## WRITTEN PROBLEM
Could you swap "timeframe" for "date range" and give back the records, from their start through the line containing "(x=248, y=185)", inclusive, with nothing else changed and the pictures left out?

Part of a data file:
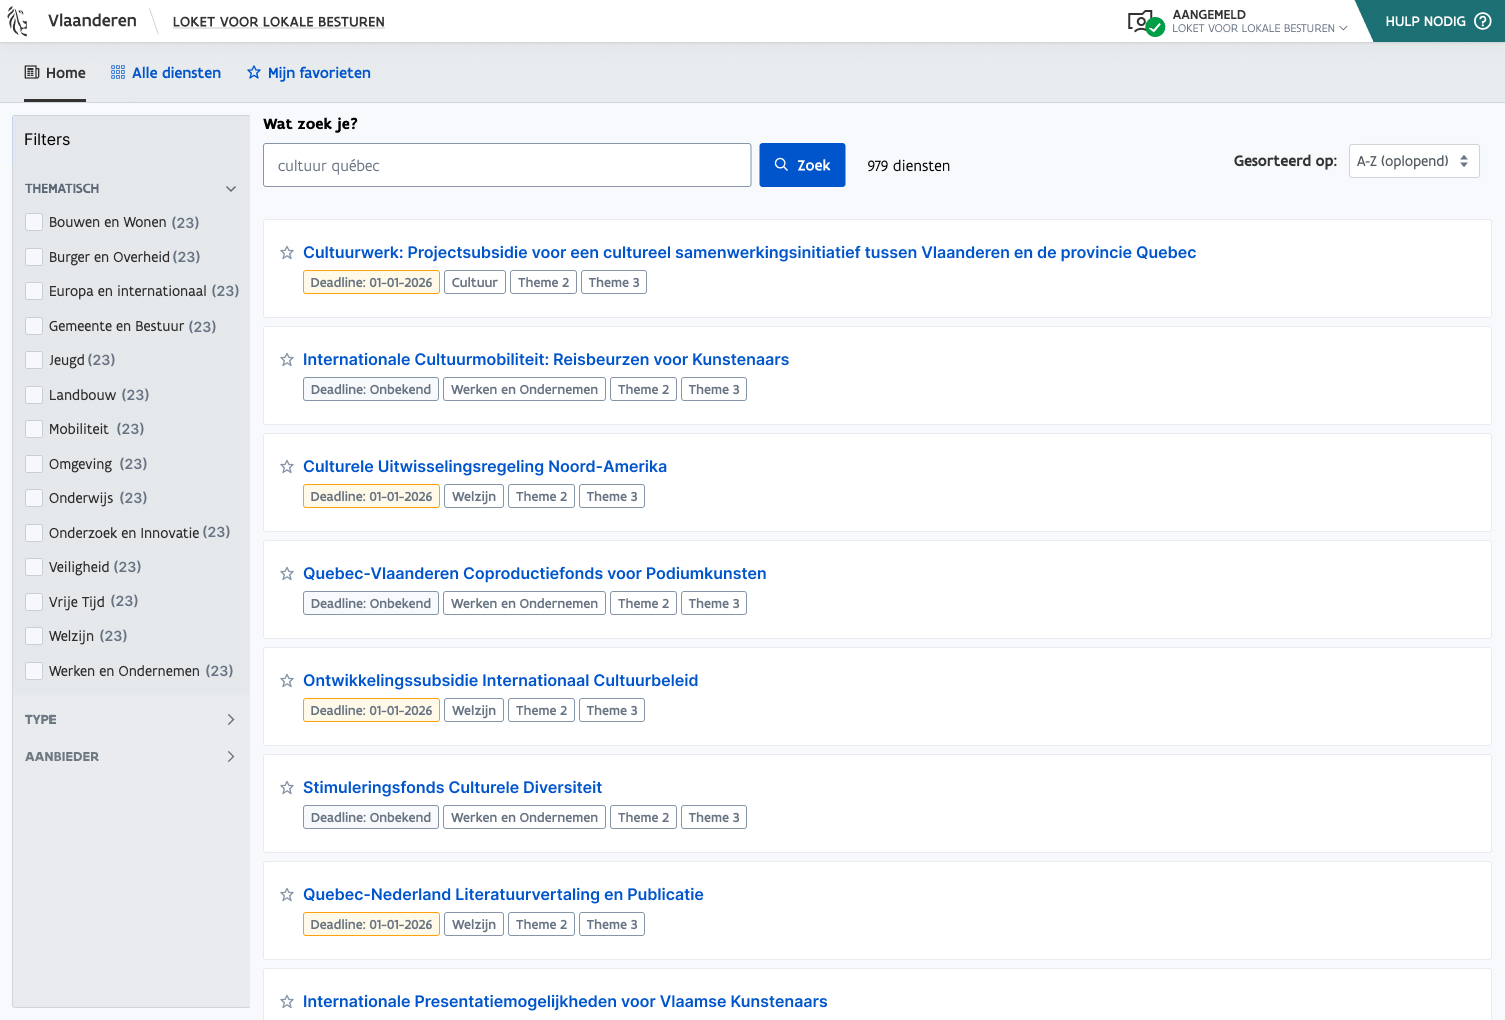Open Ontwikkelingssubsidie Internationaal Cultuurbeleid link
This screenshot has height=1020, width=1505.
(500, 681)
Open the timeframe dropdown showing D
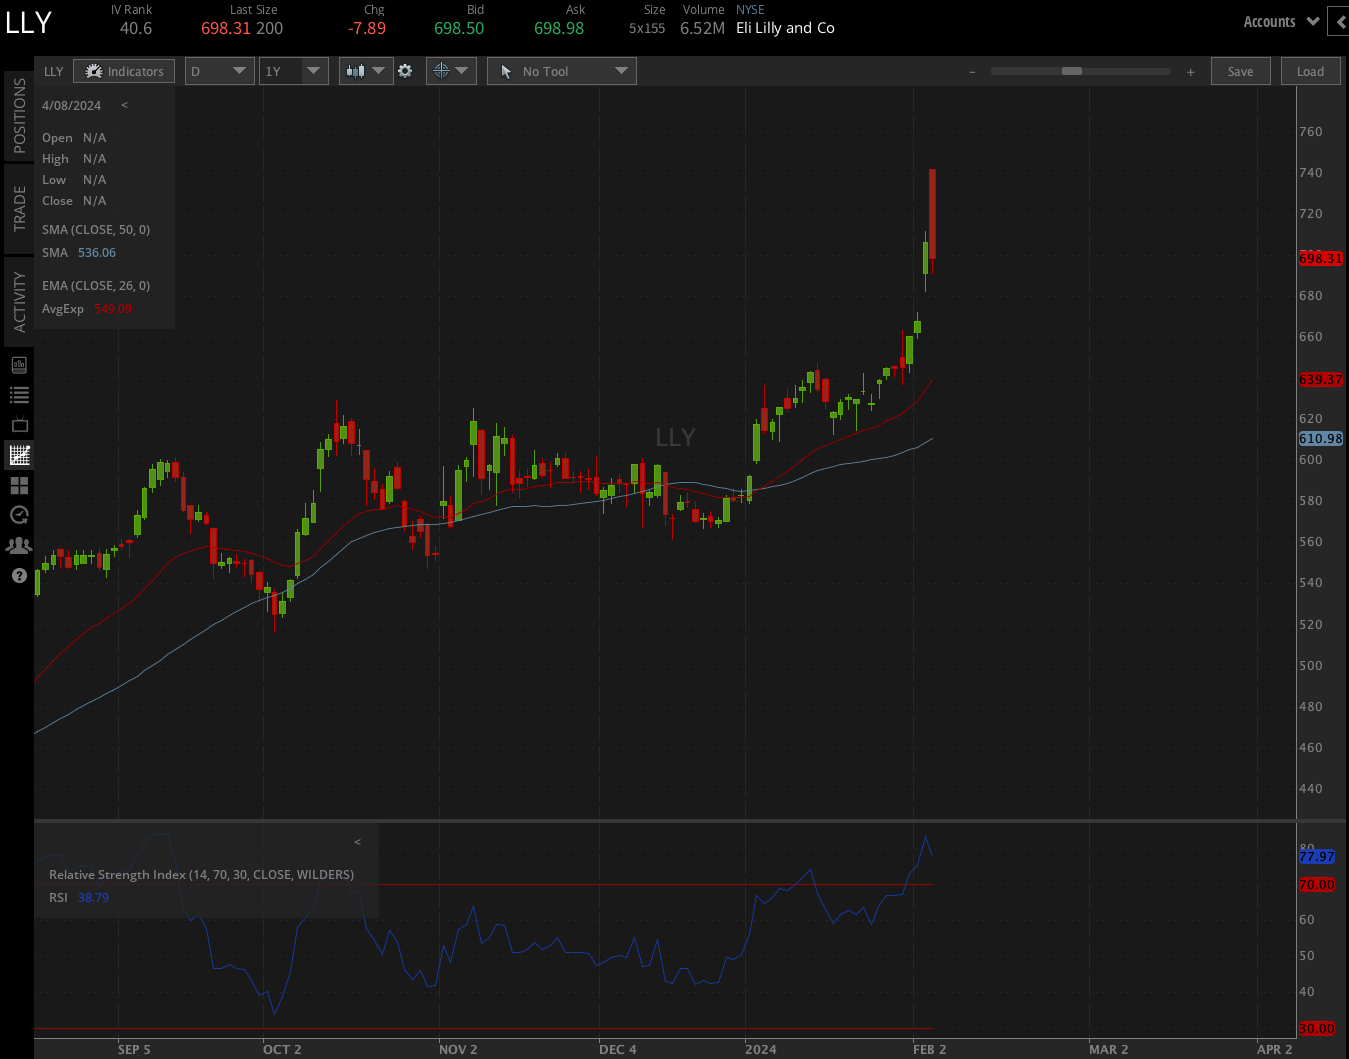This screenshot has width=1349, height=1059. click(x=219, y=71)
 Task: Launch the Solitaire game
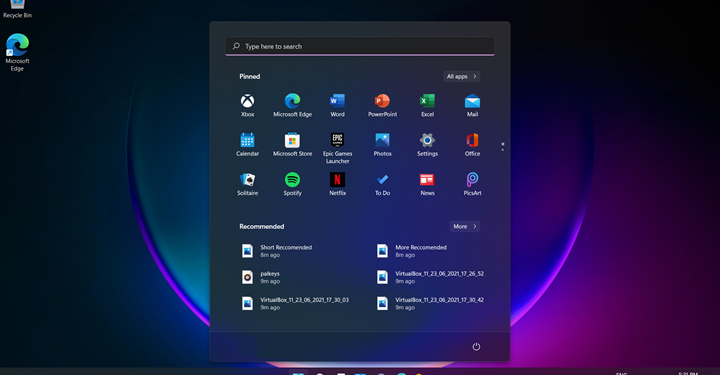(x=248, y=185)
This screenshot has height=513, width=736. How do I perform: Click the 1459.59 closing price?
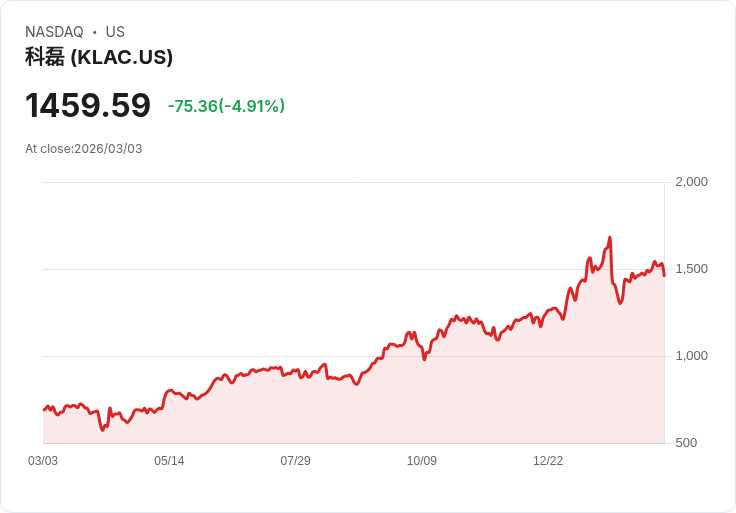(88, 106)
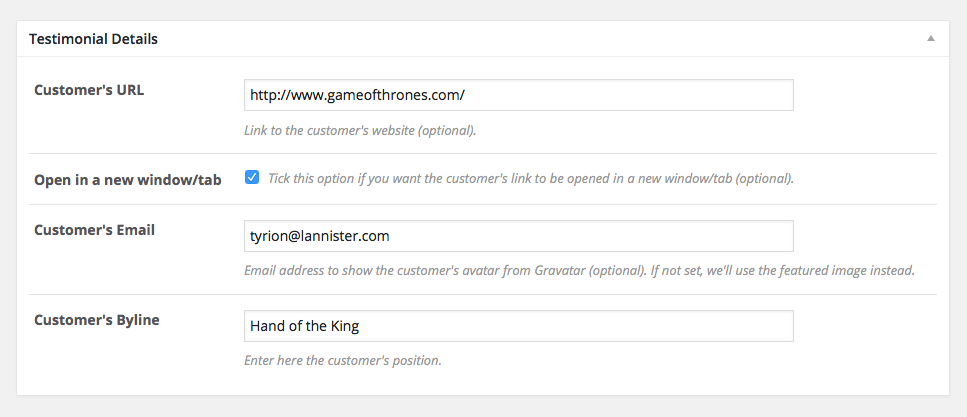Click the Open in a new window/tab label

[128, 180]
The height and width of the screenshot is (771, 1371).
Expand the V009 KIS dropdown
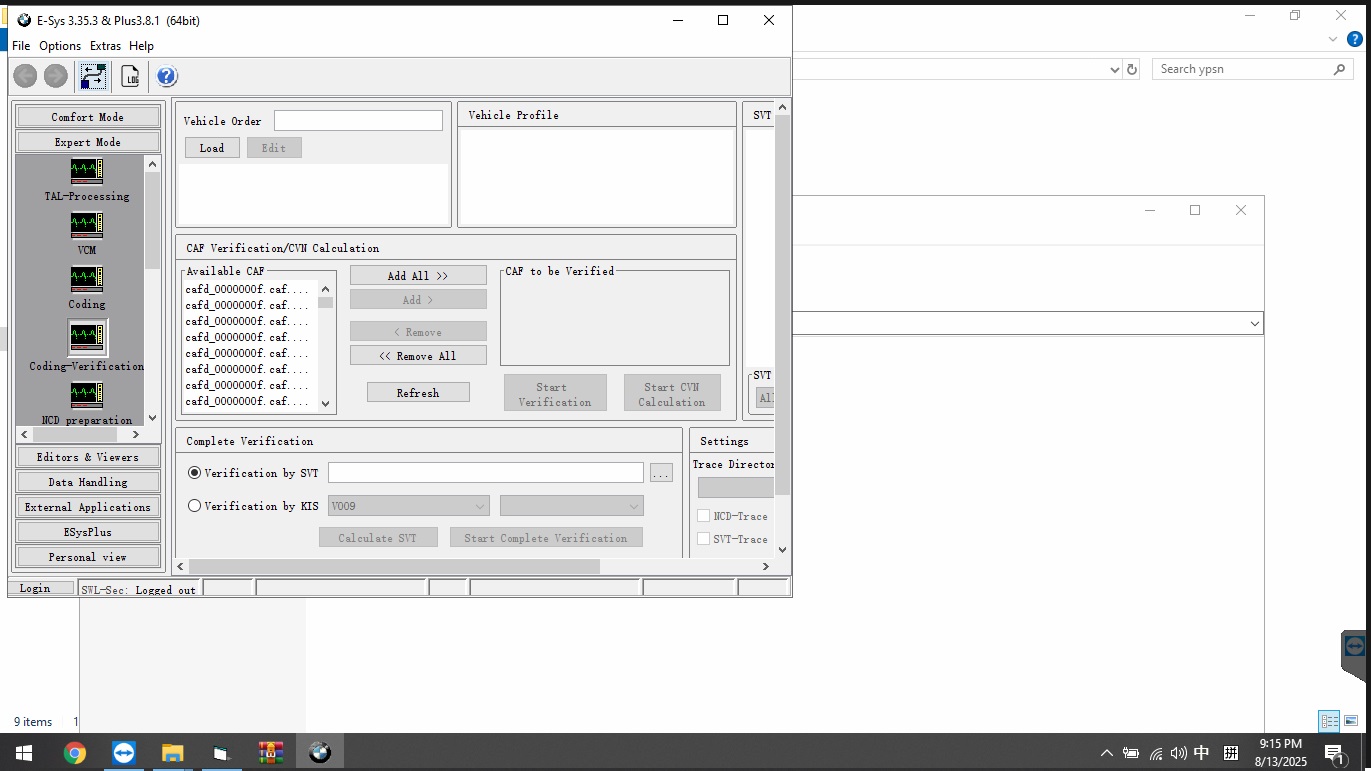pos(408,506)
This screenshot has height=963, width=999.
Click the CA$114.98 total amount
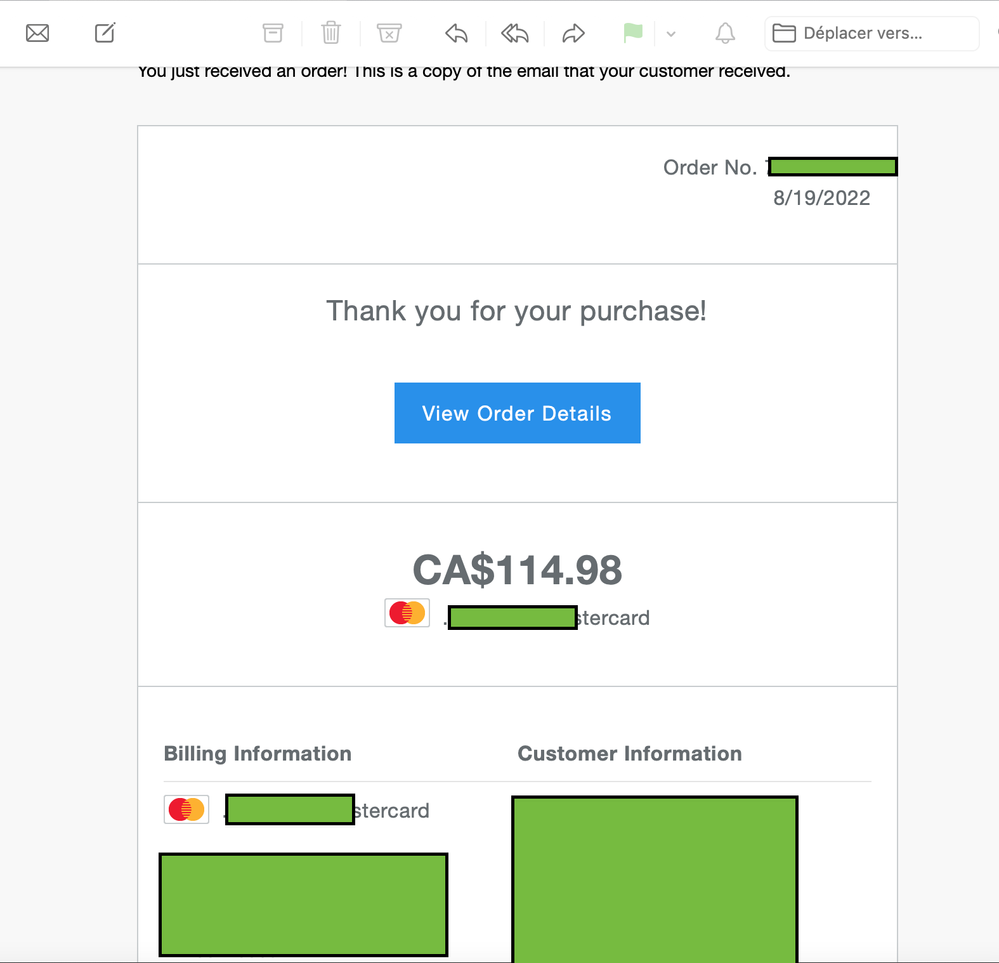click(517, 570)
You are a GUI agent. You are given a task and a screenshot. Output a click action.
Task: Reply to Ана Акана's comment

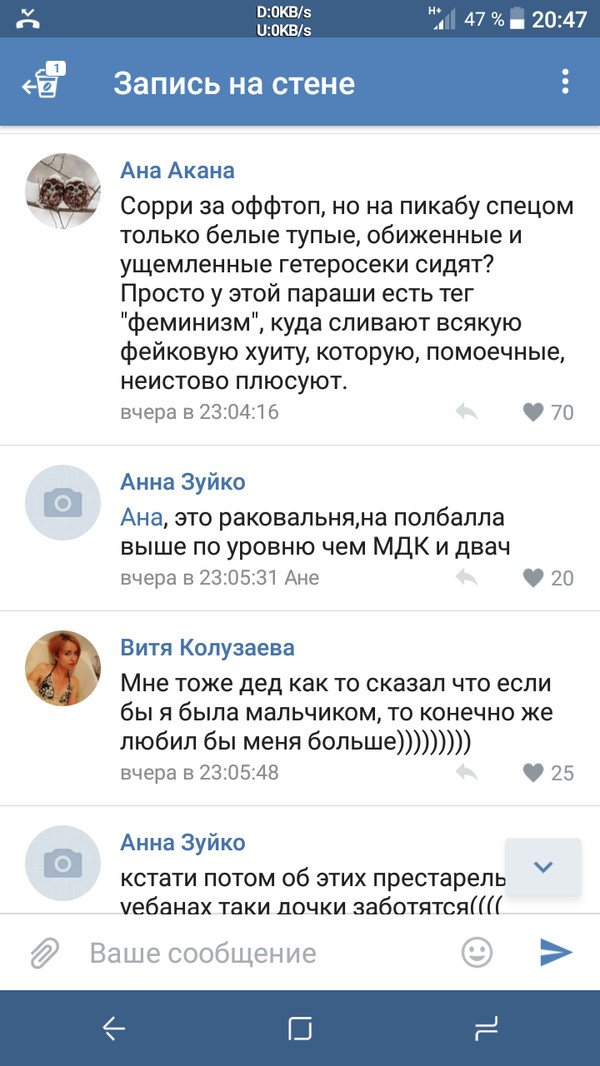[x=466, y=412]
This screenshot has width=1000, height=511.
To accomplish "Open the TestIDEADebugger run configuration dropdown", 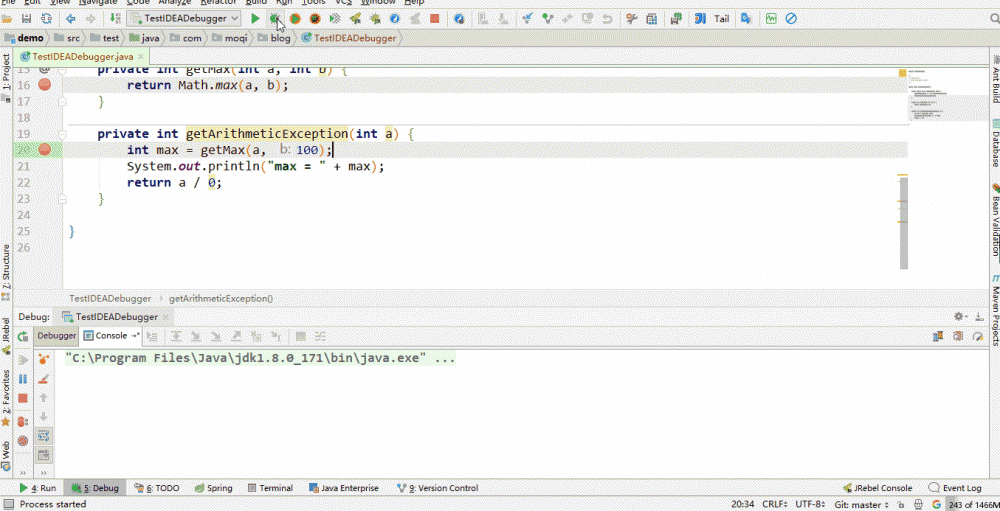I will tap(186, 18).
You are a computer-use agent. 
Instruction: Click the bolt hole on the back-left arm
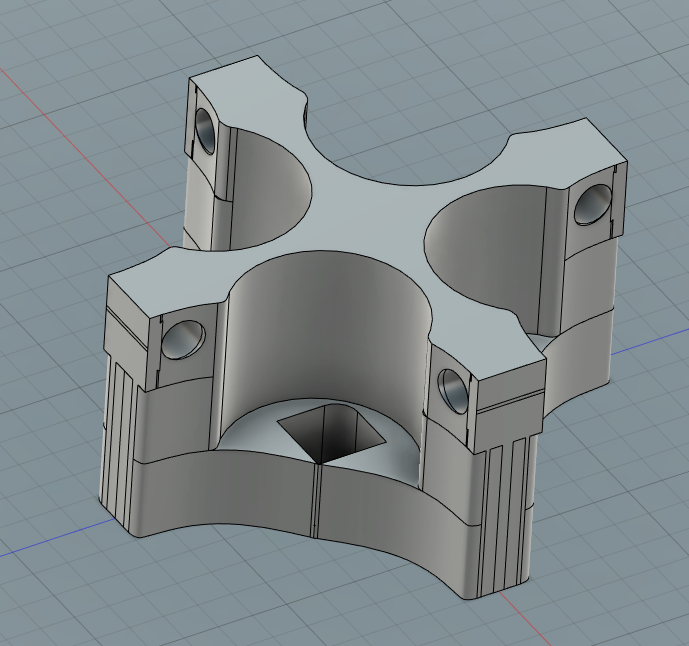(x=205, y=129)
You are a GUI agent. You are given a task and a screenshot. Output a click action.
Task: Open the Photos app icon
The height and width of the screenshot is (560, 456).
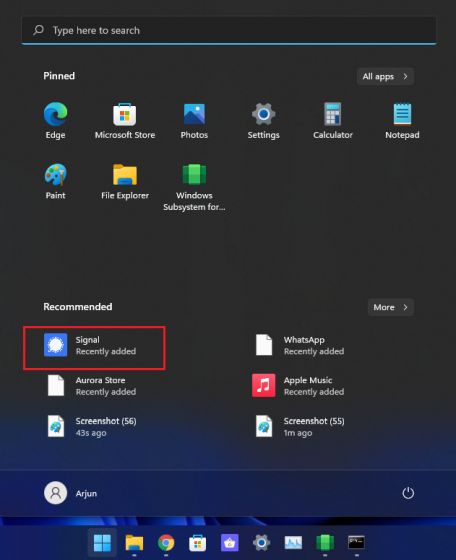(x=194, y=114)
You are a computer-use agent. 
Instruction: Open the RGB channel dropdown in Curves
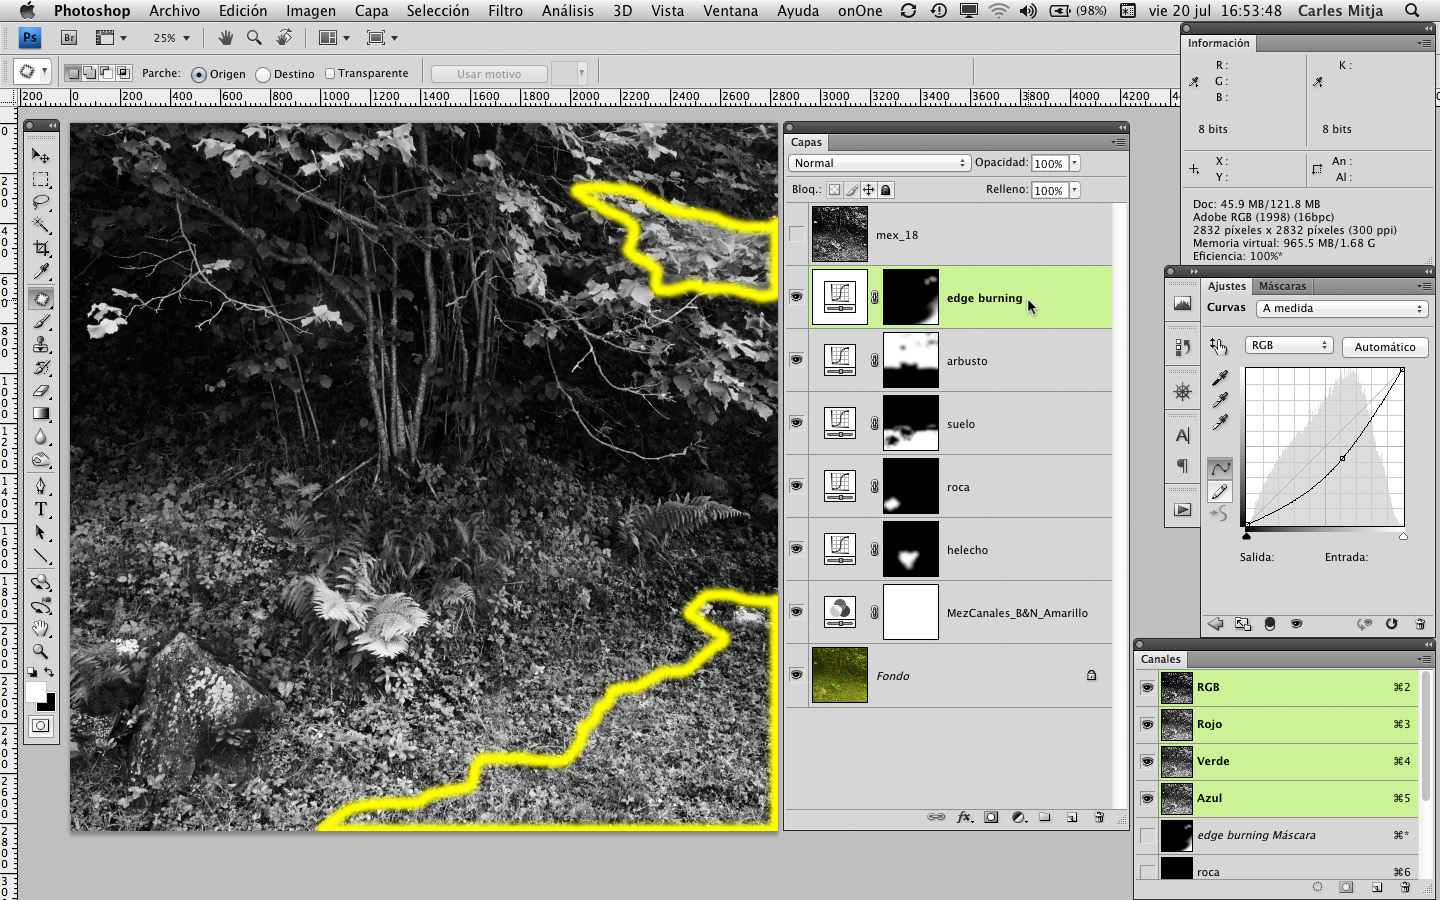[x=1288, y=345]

## SOLUTION BELOW
Open Ontwikkelingssubsidie Internationaal Cultuurbeleid link
This screenshot has height=1020, width=1505.
(500, 681)
Open the date range dropdown showing D
This screenshot has width=1349, height=1059. click(x=219, y=71)
 Task: Launch the Solitaire game
(x=248, y=185)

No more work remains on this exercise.